Google agrees to settle lawsuit related to Google Play app store and will compensate 102 million users.
According to the agreement with the states, Google will pay $630 million to users in 50 states, the District of Columbia, Puerto Rico, the Virgin Islands, as well as $70 million to a general fund to resolve future complaints.
Court filings released on December 19th show 102 million U.S. users are covered. Of those, about 70%, equivalent to 71.4 million people, are eligible and will automatically receive money without having to submit a claim. These are users who made purchases from apps on Google Play, or conducted transactions via the Google Play Billing platform from August 16, 2016 to September 30, 2023. They will receive $2 or more depending on their spending level on the Google app store.
Google was sued by 36 states and the District of Columbia in July 2021 for monopoly and unfair competition allegations regarding its Google Play app store. Subsequently, the remaining states along with Puerto Rico and the Virgin Islands also joined. The company was accused of abusing its position to force users to pay unnecessary fees when transacting apps on Android devices, while leaving app developers with no choice but to accept Google’s high fees.

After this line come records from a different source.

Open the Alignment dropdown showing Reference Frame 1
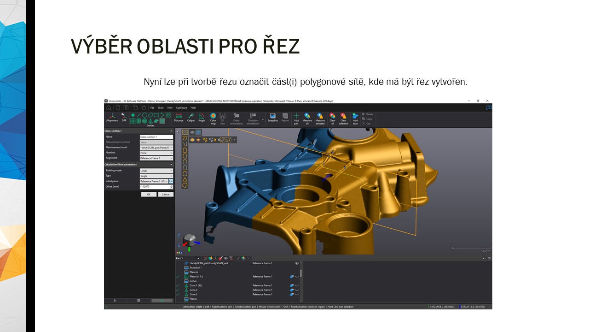 [x=156, y=158]
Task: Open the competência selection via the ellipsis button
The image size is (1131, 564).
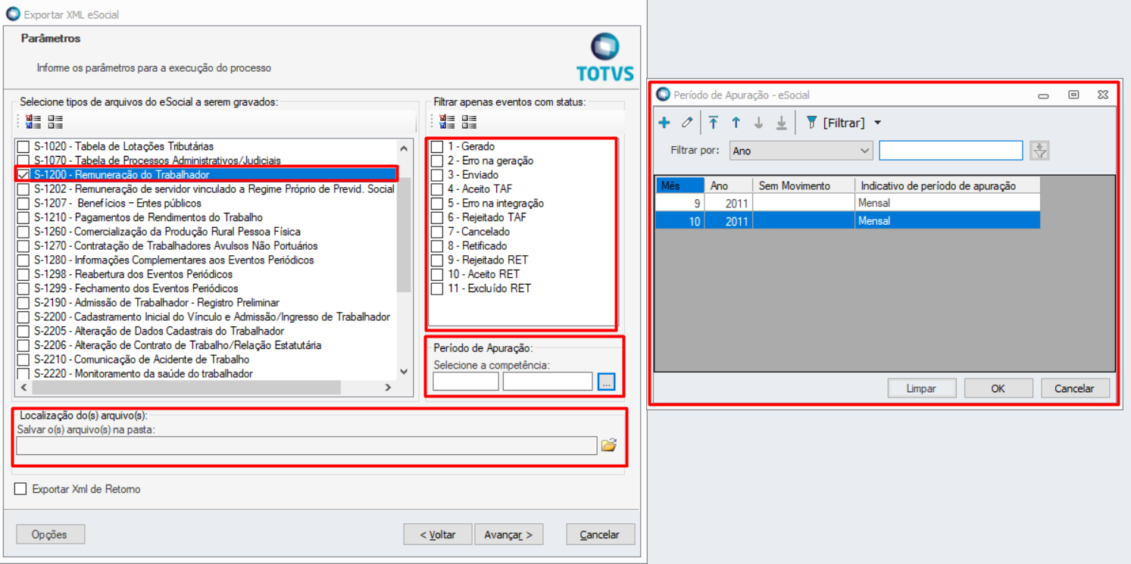Action: pyautogui.click(x=606, y=381)

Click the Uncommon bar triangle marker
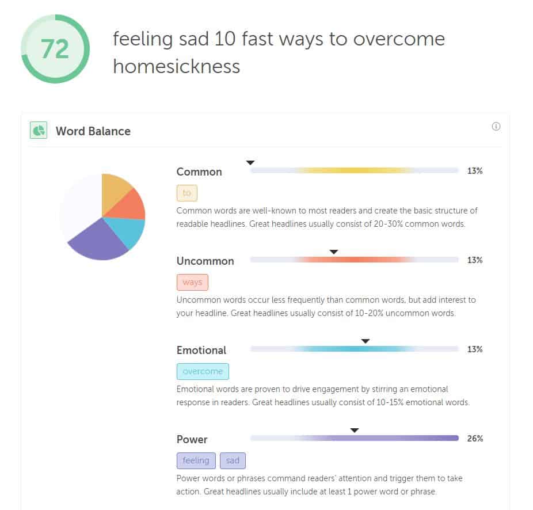click(334, 252)
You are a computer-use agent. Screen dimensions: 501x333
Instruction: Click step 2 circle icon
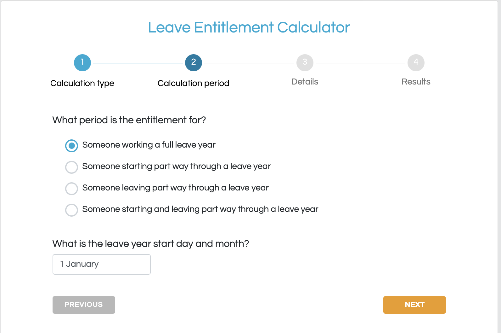(194, 63)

Despite agreeing to settle with the states, Google did not acknowledge the allegations. On December 20th, Wilson White, Google’s Vice President of Government Affairs and Public Policy, told Reuters that the settlement “relies on the choice and flexibility of Android, preserves its strong security protections, and ensures Google can continue to compete with companies like Apple”. Additionally, the company will also simplify the user experience on Google Play.
The U.S. states viewed the settlement as another win for consumers. “We sued because monopolizing to increase prices and reduce consumer choice is illegal,” said Phil Weiser, Colorado’s attorney general, to the Washington Post.
Google still faces two other major antitrust lawsuits filed by the U.S. Justice Department. One relates to how Google leveraged its monopoly power to dominate the online search market, while the other concerns its control over the online advertising market.